For those who are interested in the Internet of Things (IoT) and IT security, I recommend an insightful article from Fortune magazine, titled “Who to Blame for the Attack on the Internet.” The author, Jeff John Roberts, describes a worrying trend of DDoS attacks initiated from compromised IoT devices—Internet-connected cameras, printers, and so on—to launch an attack on a critical part of the Internet, the domain name server (DNS) infrastructure.
Cybercriminals have set their sights on networked devices such as televisions, refrigerators, and baby cameras. We hear every day about the increasing number of hacker attacks, but this is an entirely new problem. It’s been created by the incredibly high number of inadequately protected IoT systems flooding the market.
In December 2016, Juniper Research estimated the number of connected IoT devices would exceed 46 billion in 2021, a 200 percent increase from 2016. Juniper said growth would be driven in large part by a reduction in the unit cost of hardware, and forecast sensor prices dropping to an average of $1.
Low cost and low security go hand in hand, and these vulnerable devices can easily be found by anyone bent on mischief thanks to Shodan, the search engine for the Internet of Things. In 2013, it was described as the scariest search engine on the Internet because it enabled almost any device connected to the Internet to be interrogated and its vulnerabilities exposed.
At the RSA conference in February, researchers Numaan Huq and Stephen Hilt from Trend Micro revealed how they had used Shodan to discover more than 178 million IoT devices vulnerable to hackers in the ten largest U.S. cities. These included devices used to control business operations, traffic management, power generation, and manufacturing. Exploitation of such a vulnerability to launch an attack on a nuclear power plant’s cooling system does not bear thinking about!
Severe Security Vulnerabilities
Certainly, many of the first manufacturers responded (and had to respond) to these severe vulnerabilities in their systems. And a good thing they did, as the issues needed to be addressed urgently. The report in Fortune shows quite clearly that the issue of IoT security needs to be taken to an entirely new level and professionalized. This means that all devices connected to the Internet must provide their users with the same level of security. The Internet of Things comprises a complex mix of technological components (data center, cloud, network, software, and hardware)—every one of which must be highly secure.
Taking Up the Arms
In a digital network where millions of IoT devices communicate over the Internet, security has to be built throughout the system, with the things, edge, network and applications. Essential IoT security practices include:
- Encrypting devices. The smallest unit, the microchip, has to be intelligently encrypted—using a separate key for each device. This is the only reasonable way to repel hacker attacks aimed at stealing access credentials.
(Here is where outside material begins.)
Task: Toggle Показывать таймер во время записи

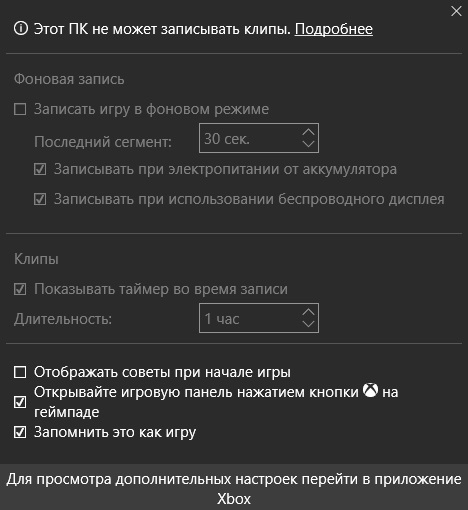Action: [x=20, y=289]
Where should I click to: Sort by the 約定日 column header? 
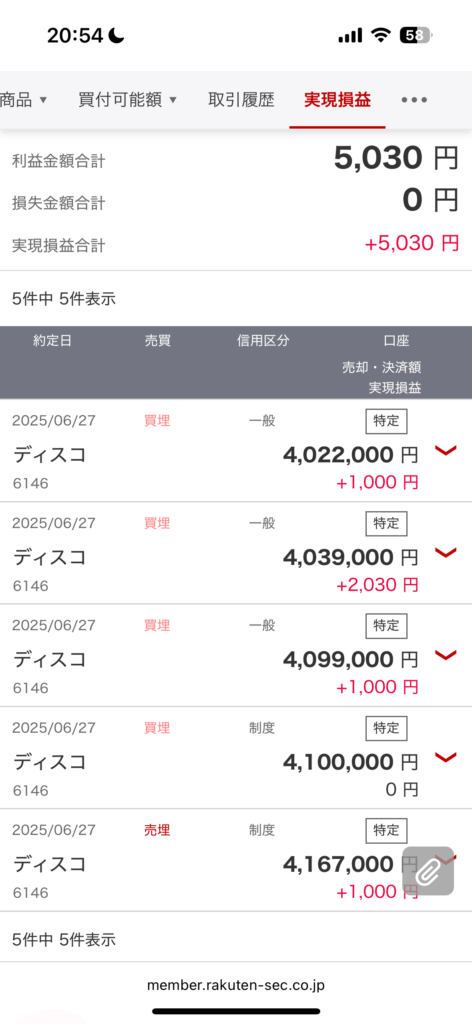52,341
- Providing security updates. Utilize a platform that provides the ability to install software updates on IoT devices, including security patches. This has not been a common practice for consumer products, and we are now paying dearly. If you consider that firewalls and antivirus programs on your home notebook run full time to prevent attacks, the lack of similar protection in the IoT world is an absurd and highly dangerous situation.
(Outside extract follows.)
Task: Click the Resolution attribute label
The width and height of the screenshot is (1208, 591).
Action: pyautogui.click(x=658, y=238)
- Integrating intelligent gateways. User data should be transmitted from the end device to an intelligent gateway—encrypted, of course. IoT urgently requires monitoring of enormous data streams and more intelligent defense mechanisms such as deep packet inspection.
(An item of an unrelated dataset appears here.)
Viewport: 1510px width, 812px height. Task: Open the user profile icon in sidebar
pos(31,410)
- Strengthening cloud security. Last but not least, an essential component of IoT security is security in the cloud. Customers need to know the personal data their home IoT devices send to the cloud is under the best of care.
Providers of highly networked everyday technology must be sensitive to the issues of IT security, data protection, and data sovereignty. “Safety first” is therefore a must in the age of IoT—so that the Internet of Things, and the great ideas behind it, doesn’t degenerate into the Internet of Thieves.